- Directed by: Nelly Kaplan
- Screenplay by: Nelly Kaplan Claude Makovski Jacques Serguine Michel Fabre
- Produced by: Moshé Mizrahi
- Starring: Bernadette Lafont Georges Géret
- Cinematography: Jean Badal
- Edited by: Nelly Kaplan
- Music by: Georges Moustaki
- Release date: 3 December 1969 (France);
- Running time: 106 minutes
- Country: France
- Language: French

= A Very Curious Girl =

1969 French film directed by Nelly Kaplan

A Very Curious Girl (La Fiancée du pirate - The Pirate's Fiancée, also titled Dirty Mary) is a 1969 French comedy-drama film directed, edited and co-written by Nelly Kaplan.

== Plot ==
Marie is a young woman who lives in absolute poverty in the fictional village and commune of Tellier (an allusion to La Maison Tellier) with her mother, a woman of obscure origins suspected to be a Romany sorcerer, and her pet billy-goat. Marie and her mother are despised by the locals, although Marie is also a sexual object for them, including her lesbian boss Irène.

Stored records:

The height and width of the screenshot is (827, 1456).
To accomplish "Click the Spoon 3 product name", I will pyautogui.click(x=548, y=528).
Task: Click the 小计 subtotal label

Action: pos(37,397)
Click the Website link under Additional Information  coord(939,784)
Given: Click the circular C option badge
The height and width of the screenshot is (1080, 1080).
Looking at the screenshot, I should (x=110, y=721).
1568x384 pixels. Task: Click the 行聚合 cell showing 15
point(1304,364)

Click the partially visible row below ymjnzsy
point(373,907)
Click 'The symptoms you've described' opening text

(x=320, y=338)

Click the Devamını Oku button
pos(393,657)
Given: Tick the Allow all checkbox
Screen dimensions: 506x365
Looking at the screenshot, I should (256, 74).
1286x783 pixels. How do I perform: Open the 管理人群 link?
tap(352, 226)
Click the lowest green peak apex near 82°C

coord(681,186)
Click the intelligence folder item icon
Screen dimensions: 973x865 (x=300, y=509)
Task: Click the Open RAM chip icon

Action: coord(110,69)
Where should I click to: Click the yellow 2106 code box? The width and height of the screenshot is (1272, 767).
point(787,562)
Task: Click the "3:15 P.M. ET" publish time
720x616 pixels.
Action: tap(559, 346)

◆ **Work to complete**
- a) Please reproduce the passage on A Very Curious Girl between "A Very Curious Girl (La" and "by Nelly Kaplan.", inclusive.
- b) Answer these from the passage on A Very Curious Girl:
(i) Who wrote the music for the film?
(ii) What is the film's running time?
(iii) What pet does Marie have?

◆ **Your written answers**
- a)
A Very Curious Girl (La Fiancée du pirate - The Pirate's Fiancée, also titled Dirty Mary) is a 1969 French comedy-drama film directed, edited and co-written by Nelly Kaplan.

- b)
(i) Georges Moustaki
(ii) 106 minutes
(iii) A billy-goat